- WRITTEN PROBLEM A -
The parliamentary speech below names the information about where the offender lives that Amendments 231A and 231B would stop requiring the offender to give. List every piece of that information.

- EXTRACT PROVIDED -
______________________________

UK Parliament / Open data

Police, Crime, Sentencing and Courts Bill

My Lords, I move Amendment 231A in my name and speak to the other amendments in this group. These amendments relate to what happens after a serious violence reduction order has been granted.

Amendments 231A and 231B remove the requirements for the offender to give, and update the police on, information about where they are living, including the home address on the day the order is given—which will be given to the court in any event and is therefore not necessary—any other place they regularly reside, and any place they move to or intend to spend more than a month living at. Noble Lords should ask themselves what the purpose of this power is. Is it so that the police can trace the offender, track their every move and then wait outside the place where they live, to stop and search them as soon as they leave? Create a power to stop and search someone who may or may not have carried a knife in the past if you must, whether you suspect them of having a knife on them at the time or not, but to enable, or even encourage, harassment of these individuals by supplying the police with continually updated information about their whereabouts smacks of stalking by the state.

As I will point out in a moment, SVROs can be renewed indefinitely. One of the most important ways a young criminal can turn their life around is to move away from the area where they were involved in a gang, for example, to start a new life. These provisions mean that their reputation follows them, making it even more difficult for them to be rehabilitated. They may have moved on, but the police will continue to stop and search them at will, without any reasonable cause to suspect that the individual is doing anything wrong. The offender would be justified in thinking, “What is the point? May as well be hung for a sheep as a lamb.” On the previous group, the Minister said that if an offender wants to move away from offending the Government will support them. Updating the police continually about where this young person has moved to, and enabling them to target that individual through stop and search, even though they are trying to turn their lives around, does not sound to me like supporting them in trying to move on from offending.

______________________________

- EXTRACTED DATA -
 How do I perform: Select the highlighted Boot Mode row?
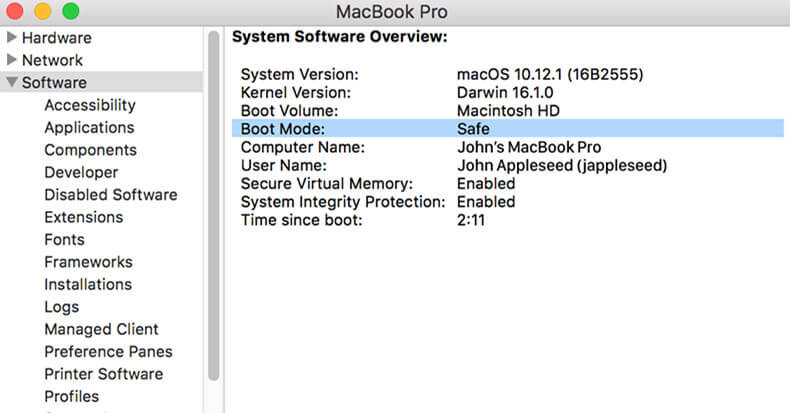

______________________________

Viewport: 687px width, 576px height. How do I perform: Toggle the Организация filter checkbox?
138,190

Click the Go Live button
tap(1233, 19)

______________________________

- WRITTEN PROBLEM B -
Copy these lines from the entries, unchanged: begin at the line that contains "Viewport: 687px width, 576px" and stop after the line that contains "tap(1233, 19)".

- FULL RESPONSE A -
- The home address on the day the order is given
- Any other place they regularly reside
- Any place they move to or intend to spend more than a month living at

- FULL RESPONSE B -
Viewport: 687px width, 576px height. How do I perform: Toggle the Организация filter checkbox?
138,190

Click the Go Live button
tap(1233, 19)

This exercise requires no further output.